Allen Downey

This notebook contains a solution to a problem I posed in my Bayesian statistics class:

In the 2014 FIFA World Cup, Germany played Brazil in a semifinal match. Germany scored after 11 minutes and again at the 23 minute mark. At that point in the match, how many goals would you expect Germany to score after 90 minutes?

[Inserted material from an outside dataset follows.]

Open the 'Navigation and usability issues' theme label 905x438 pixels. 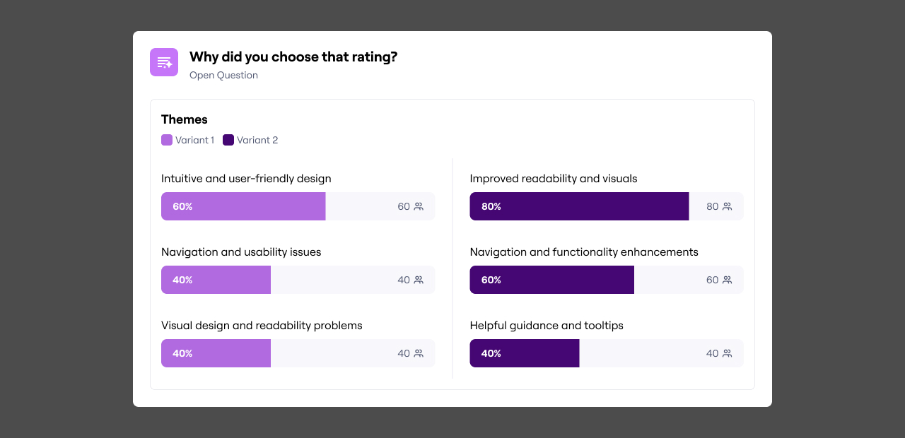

What was the probability that they would score 5 more goals?

Scoring in games like soccer and hockey can be (reasonably) well modeled by a Poisson process, which assumes that each team, against a given opponent, will score goals at some goal-scoring rate, $\lambda$, and that this rate is stationary; in other words, the probability of scoring a goal is about the same at any point during the game.

Based on this modeling decision, we can answer the questions by

- Defining a prior distribution for Germany's goal-scoring rate against Brazil,
- Updating the prior based on the first two goals, and
- Generating a predictive distribution for the number of goals they would score in the remaining minutes.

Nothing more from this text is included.